Neutrality has contributed to Europe's stability and allowed Switzerland to offer its good services in many instances. Today, however, neutrality mainly serves as a diffusely defined cornerstone of Swiss identity.

Already in 1993, the Federal Council stated in its neutrality report that the traditional formula of "security through neutrality and independence" was to be amended by "security through cooperation," since neutrality alone could not protect the country against new dangers such as terrorism, organized crime and environmental destruction.

The principle of a participative foreign and security policy to confront modern threats has been reaffirmed by the government's subsequent foreign and security policy reports. Only 10 days before 9/11, the partial revision of the Military Act entered into force, regulating Swiss participation in UN and OSCE peace support operations and providing the basis for arming Swiss peace support forces abroad for self-protection.

Calmy-Rey understood the tension between the myth of neutrality, which is important to Swiss identity, and the requirements of today's security environment; formulating a foreign policy based on neutrality admittedly understood as active neutrality, showing solidarity and adapting to the circumstances.

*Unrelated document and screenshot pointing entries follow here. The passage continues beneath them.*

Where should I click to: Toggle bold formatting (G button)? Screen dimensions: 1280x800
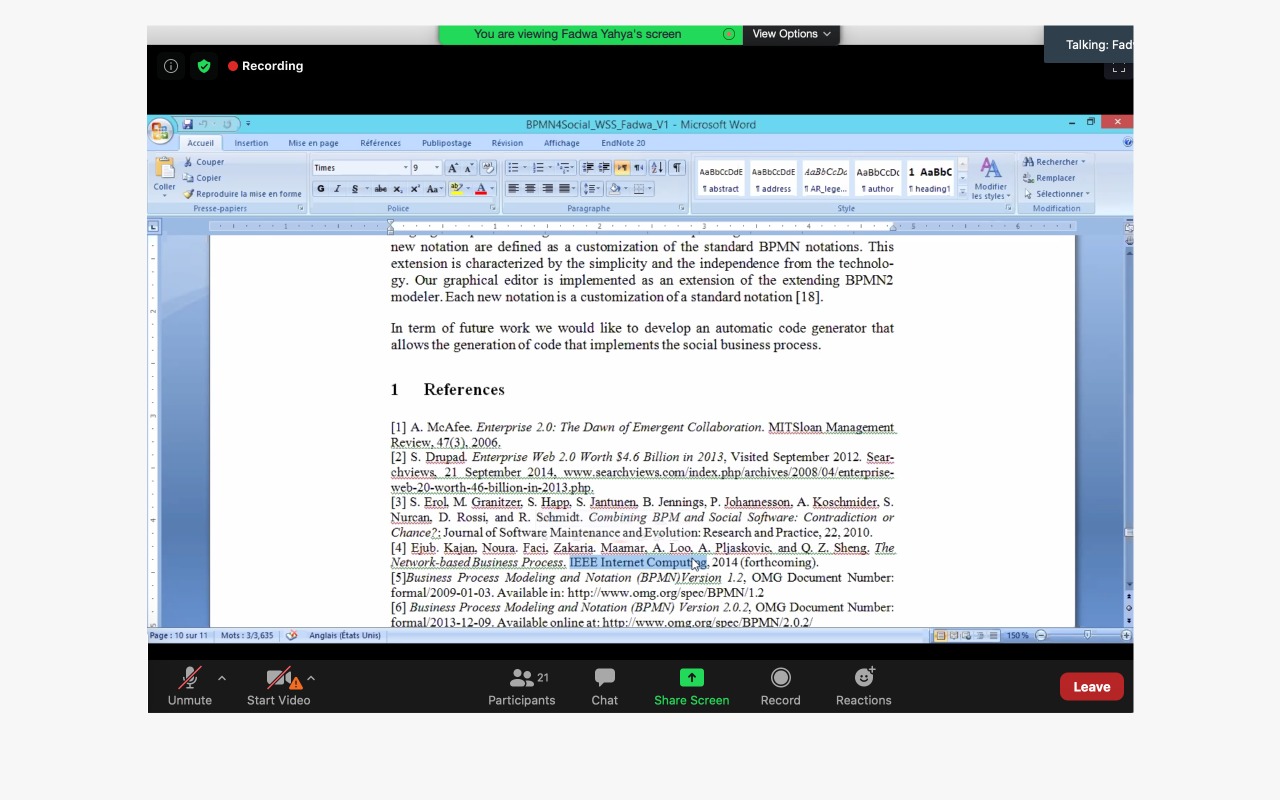click(x=321, y=189)
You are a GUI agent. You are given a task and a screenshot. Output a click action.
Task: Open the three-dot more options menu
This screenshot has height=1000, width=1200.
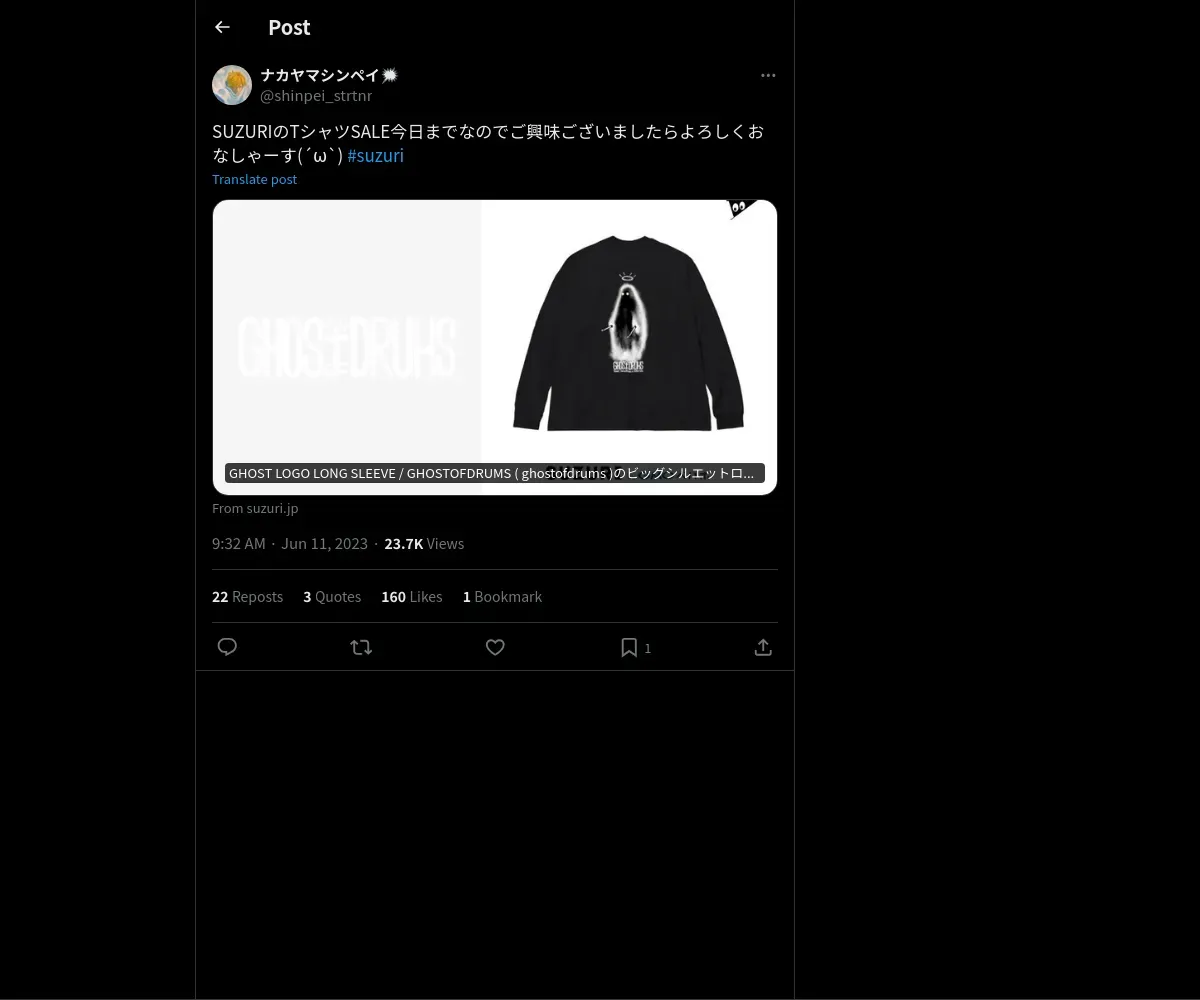point(768,75)
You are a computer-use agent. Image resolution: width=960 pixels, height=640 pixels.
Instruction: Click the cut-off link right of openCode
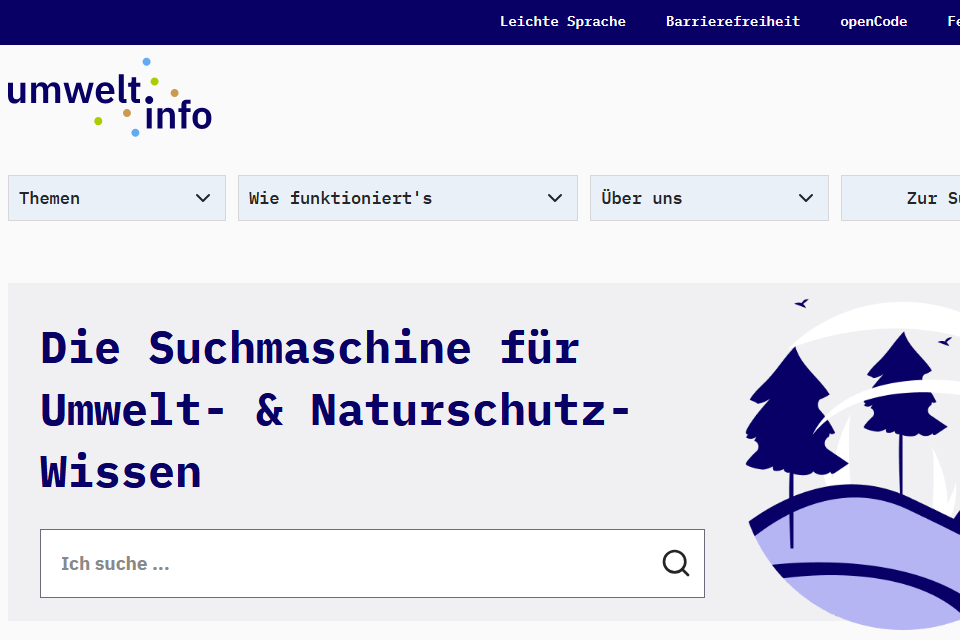pos(952,21)
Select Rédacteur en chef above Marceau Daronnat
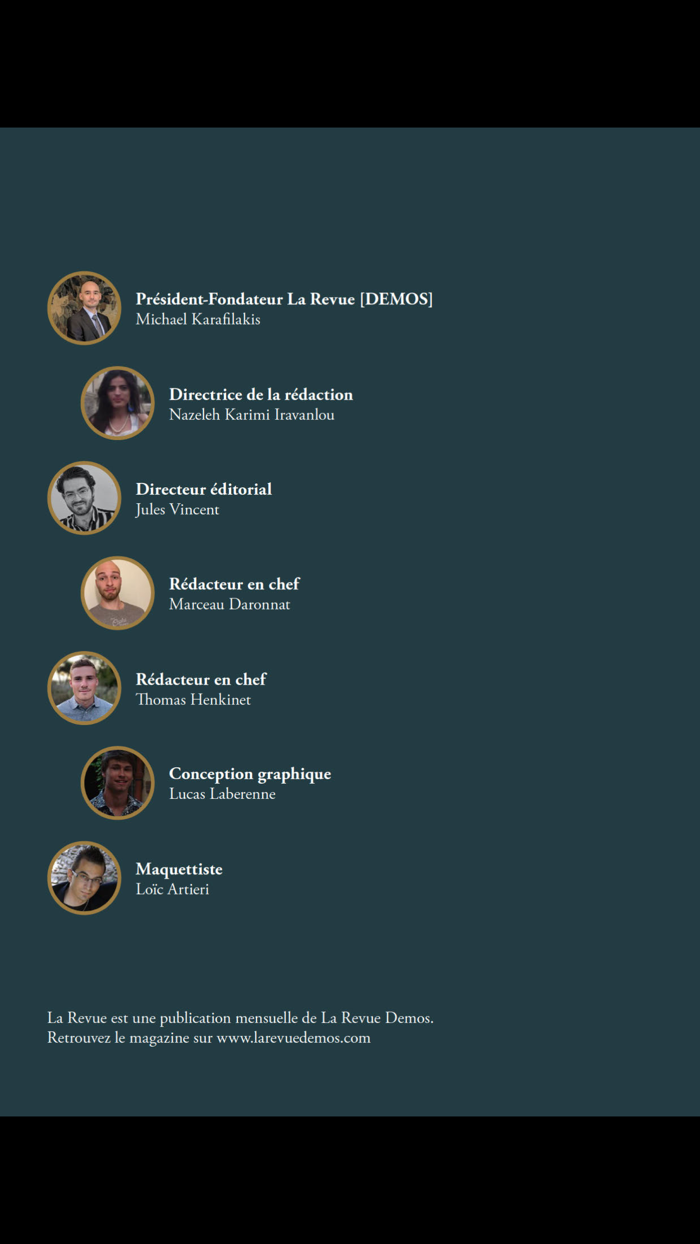The height and width of the screenshot is (1244, 700). tap(234, 584)
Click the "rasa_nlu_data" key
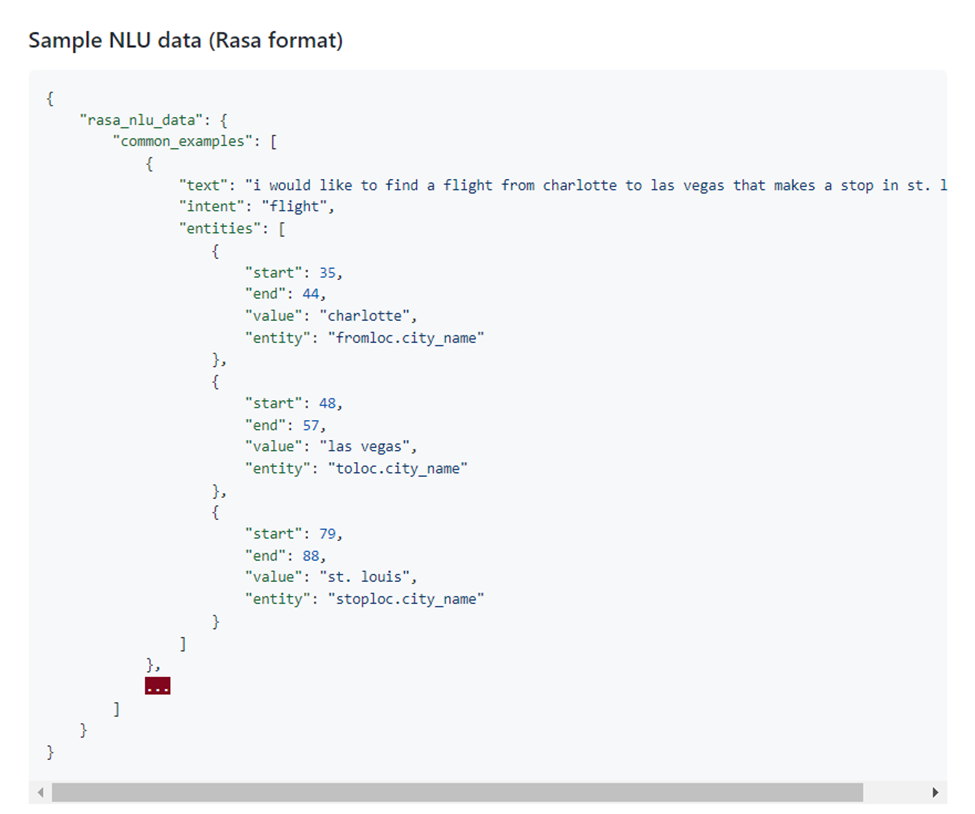This screenshot has height=814, width=975. click(x=141, y=120)
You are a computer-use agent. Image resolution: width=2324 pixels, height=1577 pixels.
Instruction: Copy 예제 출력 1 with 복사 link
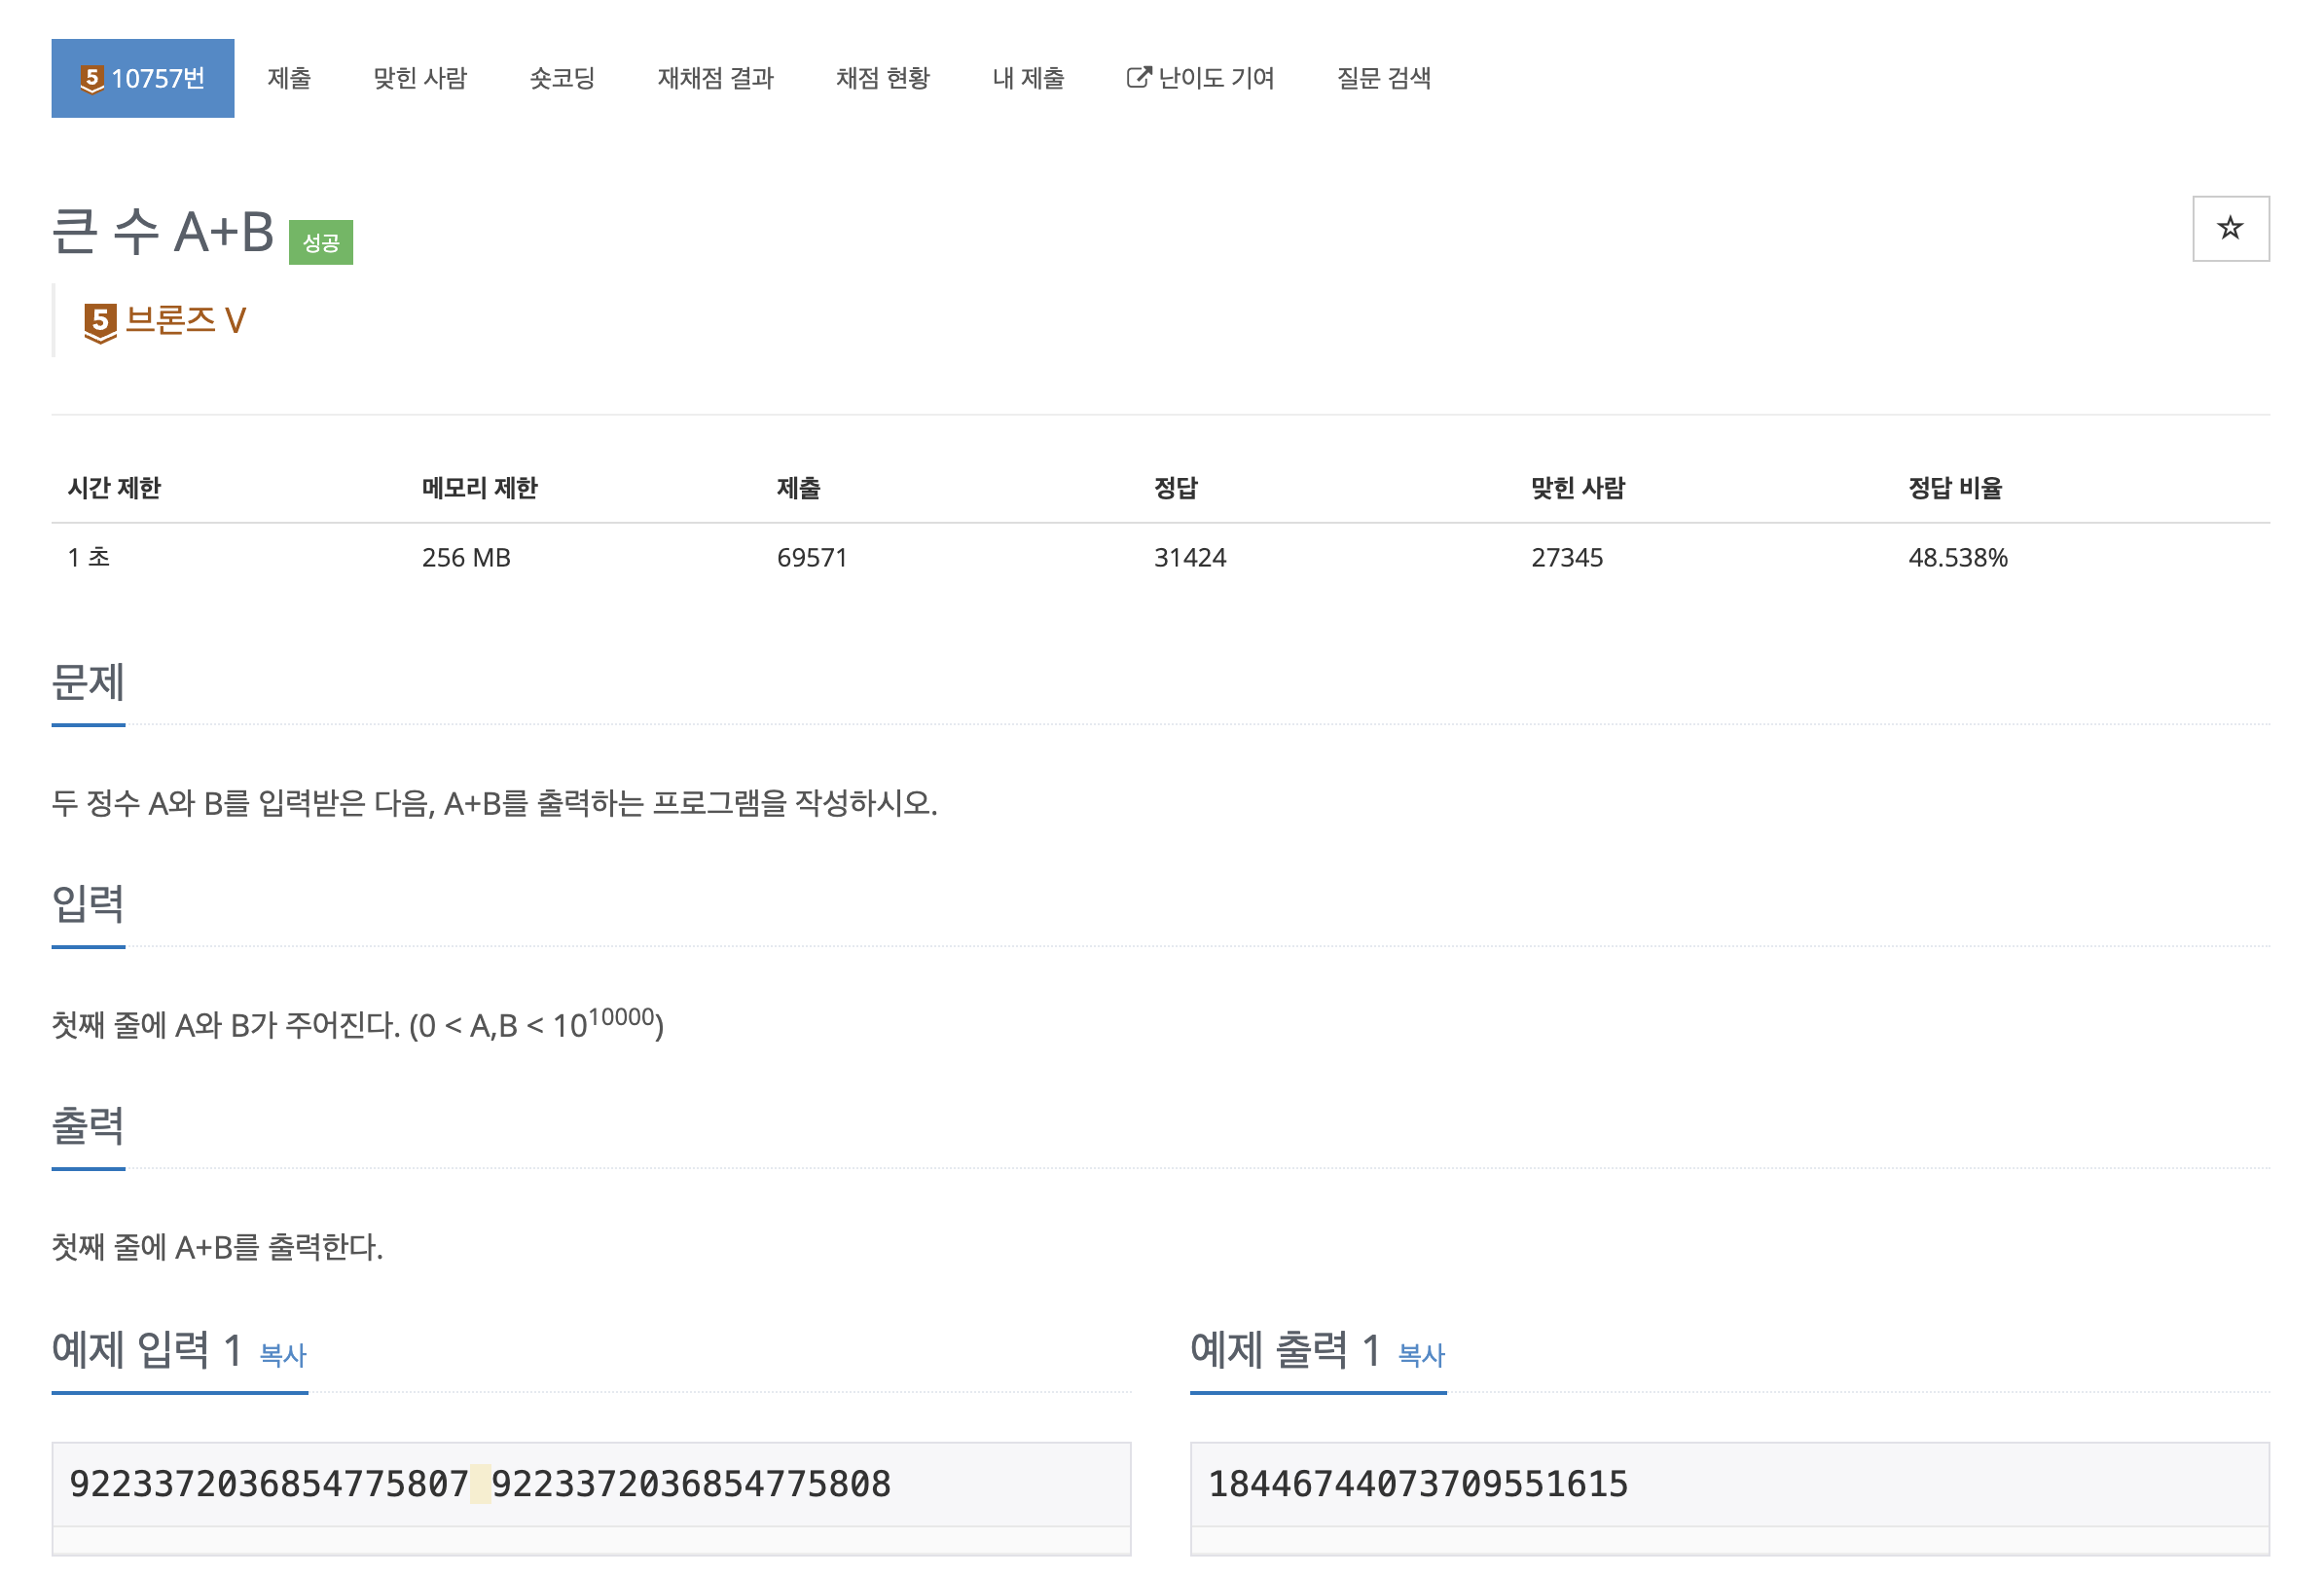coord(1421,1355)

Maurer has a different understanding of neutrality. His right-wing SVP gained momentum in the 1990s and eventually became the country's biggest party in large part due to its isolationist course and old-fashioned neutrality policy. Naturally, Maurer sees the most important function of the Swiss Army in the area of national defense and opposes foreign involvement of Swiss troops.

Maurer will be able to make important decisions in the defense department. The main features of the country's foreign and security policy will, however, be defined by the entire Federal Council. To prevent the new defense minister from turning everything upside down, it reaffirmed earlier decisions such as its commitment to Swiss participation in peace support operations. After all, neutrality has never been a goal of Swiss foreign policy, rather always a means to an end.